DMS prof. debates death definition

The medical community must decide whether a patient needs to be brain dead before doctors can remove his heart and other organs, James Bernat, professor of medicine at Dartmouth Medical School, said in his Aug. 14 article in the New England Journal of Medicine. Bernat's article responds to a case study, also featured in the journal, that documents three recent cases of heart transplantation from infants who had serious brain injuries but were not brain dead. Two of the infants were pronounced dead 75 seconds after circulation had ceased in the patients' bodies, a shorter than average wait time.

This was the first time surgeons removed hearts from patients who were not brain dead, Bernat said. He contended that this practice may be unethical because the cessation of circulation can be reversible in some situations.
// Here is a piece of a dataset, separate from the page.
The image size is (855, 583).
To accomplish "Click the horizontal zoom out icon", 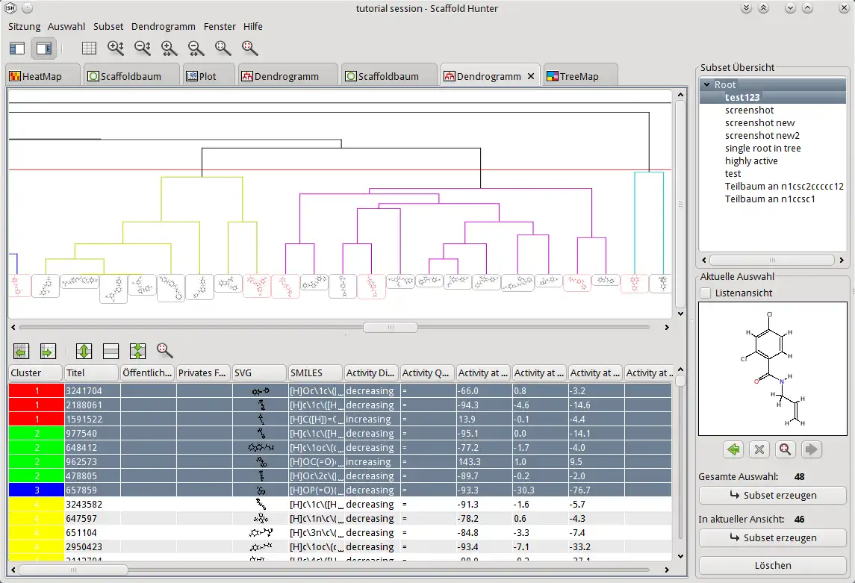I will point(196,49).
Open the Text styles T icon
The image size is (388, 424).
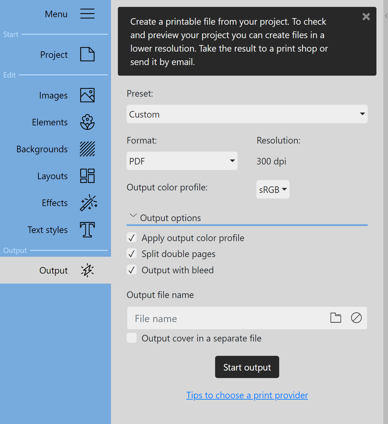coord(87,230)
"In normal donors, the baby is brain dead and declared dead, but on a ventilator, and [the surgeons] take out the heart," Bernat said. "This was a very different protocol ... The babies are not brain dead, but their brains are severely damaged."

Bernat was one of three experts whose commentary was featured in the journal. He said he believed that the journal's editors wanted readers to know they were aware of the experiment's controversial nature.

Robert Veatch, a professor of medical ethics at the Kennedy Institute of Ethics at Georgetown University, argued in his commentary that the surgeons committed a crime. They pronounced the infants dead by a definition of cardiac criteria that he disagreed with.

"In order to be dead by cardiac criteria, the loss of function has to be irreversible," Veatch said. "They also claim in the article that they reversed the heart function -- that it started again successfully -- which means the infants weren't dead, which means the physicians are responsible for the death of the patients."

In addition to arguing against the study's definition of death, Veatch said he was surprised by the decision to shorten the wait time between cessation of circulation and organ removal. Removing organs soon after death increases the likelihood of a successful transplantation.

Veatch agreed with Bernat that the medical community must come to a consensus on this issue before implementing shortened wait times.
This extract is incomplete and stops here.